Low Daniel M, Rao Vishwanatha, Randolph Gregory, Song Phillip C, Ghosh Satrajit S
Program in Speech and Hearing Bioscience and Technology, Harvard Medical School, Boston, Massachusetts, United States of America.
McGovern Institute for Brain Research, MIT, Cambridge, Massachusetts, United States of America.
PLOS Digit Health. 2024 May 30;3(5):e0000516. doi: 10.1371/journal.pdig.0000516. eCollection 2024 May.
Detecting voice disorders from voice recordings could allow for frequent, remote, and low-cost screening before costly clinical visits and a more invasive laryngoscopy examination. Our goals were to detect unilateral vocal fold paralysis (UVFP) from voice recordings using machine learning, to identify which acoustic variables were important for prediction to increase trust, and to determine model performance relative to clinician performance. Patients with confirmed UVFP through endoscopic examination (N = 77) and controls with normal voices matched for age and sex (N = 77) were included. Voice samples were elicited by reading the Rainbow Passage and sustaining phonation of the vowel "a". Four machine learning models of differing complexity were used. SHapley Additive exPlanations (SHAP) was used to identify important features. The highest median bootstrapped ROC AUC score was 0.87 and beat clinician's performance (range: 0.74-0.81) based on the recordings. Recording durations were different between UVFP recordings and controls due to how that data was originally processed when storing, which we can show can classify both groups. And counterintuitively, many UVFP recordings had higher intensity than controls, when UVFP patients tend to have weaker voices, revealing a dataset-specific bias which we mitigate in an additional analysis. We demonstrate that recording biases in audio duration and intensity created dataset-specific differences between patients and controls, which models used to improve classification. Furthermore, clinician's ratings provide further evidence that patients were over-projecting their voices and being recorded at a higher amplitude signal than controls. Interestingly, after matching audio duration and removing variables associated with intensity in order to mitigate the biases, the models were able to achieve a similar high performance. We provide a set of recommendations to avoid bias when building and evaluating machine learning models for screening in laryngology.

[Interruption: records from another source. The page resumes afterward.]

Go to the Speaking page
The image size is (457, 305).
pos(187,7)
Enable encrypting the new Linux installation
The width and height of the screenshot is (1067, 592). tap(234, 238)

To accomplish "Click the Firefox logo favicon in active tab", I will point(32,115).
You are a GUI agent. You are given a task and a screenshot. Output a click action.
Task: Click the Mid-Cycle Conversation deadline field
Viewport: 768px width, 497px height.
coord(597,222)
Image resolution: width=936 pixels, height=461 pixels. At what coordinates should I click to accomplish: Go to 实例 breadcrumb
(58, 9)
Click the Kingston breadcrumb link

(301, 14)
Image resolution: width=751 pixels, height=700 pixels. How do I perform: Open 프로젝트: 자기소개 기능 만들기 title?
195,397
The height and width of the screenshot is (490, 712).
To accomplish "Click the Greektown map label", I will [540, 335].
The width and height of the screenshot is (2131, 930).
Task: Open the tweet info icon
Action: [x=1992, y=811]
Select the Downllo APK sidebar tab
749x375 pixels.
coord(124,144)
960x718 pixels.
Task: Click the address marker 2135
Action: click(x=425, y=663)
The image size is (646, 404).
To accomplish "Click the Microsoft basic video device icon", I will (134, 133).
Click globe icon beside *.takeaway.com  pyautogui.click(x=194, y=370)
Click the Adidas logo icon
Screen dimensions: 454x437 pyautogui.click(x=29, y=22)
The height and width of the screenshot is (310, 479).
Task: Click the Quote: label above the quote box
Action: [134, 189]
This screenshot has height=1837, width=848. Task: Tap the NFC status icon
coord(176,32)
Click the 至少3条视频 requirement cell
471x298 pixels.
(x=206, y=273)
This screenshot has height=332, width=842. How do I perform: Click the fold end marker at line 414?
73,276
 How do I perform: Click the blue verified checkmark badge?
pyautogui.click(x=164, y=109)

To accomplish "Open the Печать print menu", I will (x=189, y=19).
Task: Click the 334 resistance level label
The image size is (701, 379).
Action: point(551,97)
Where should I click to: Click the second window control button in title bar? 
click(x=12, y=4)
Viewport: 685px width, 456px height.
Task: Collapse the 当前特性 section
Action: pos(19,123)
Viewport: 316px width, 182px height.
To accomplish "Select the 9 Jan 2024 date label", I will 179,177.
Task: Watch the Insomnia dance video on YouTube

通过语音记录检测语音障碍可以在进行昂贵的临床就诊和侵入性更强的喉镜检查之前,实现频繁、远程且低成本的筛查。我们的目标是使用机器学习从语音记录中检测单侧声带麻痹(UVFP),确定哪些声学变量对预测很重要以增强可信度,并确定模型相对于临床医生表现的性能。纳入了经内镜检查确诊为UVFP的患者(N = 77)以及年龄和性别匹配的嗓音正常的对照组(N = 77)。通过朗读彩虹段落和持续发元音“a”来获取语音样本。使用了四种不同复杂度的机器学习模型。采用SHapley加性解释(SHAP)来识别重要特征。基于录音,最高的中位数自展ROC AUC分数为0.87,超过了临床医生的表现(范围:0.74 - 0.81)。由于UVFP录音和对照组录音在存储时的原始数据处理方式不同,导致两者的录音时长不同,但我们可以证明这两组都能被分类。而且与直觉相反的是,许多UVFP录音的强度高于对照组,而UVFP患者的嗓音往往较弱,这揭示了特定于数据集的偏差,我们在额外的分析中对其进行了缓解。我们证明,音频时长和强度方面的录音偏差在患者和对照组之间造成了特定于数据集的差异,模型利用这些差异来改进分类。此外,临床医生的评分进一步证明,患者在过度发声,并且录音时的信号幅度高于对照组。有趣的是,在匹配音频时长并去除与强度相关的变量以减轻偏差后,模型能够实现类似的高性能。我们提供了一组建议,以避免在构建和评估用于喉科学筛查的机器学习模型时出现偏差。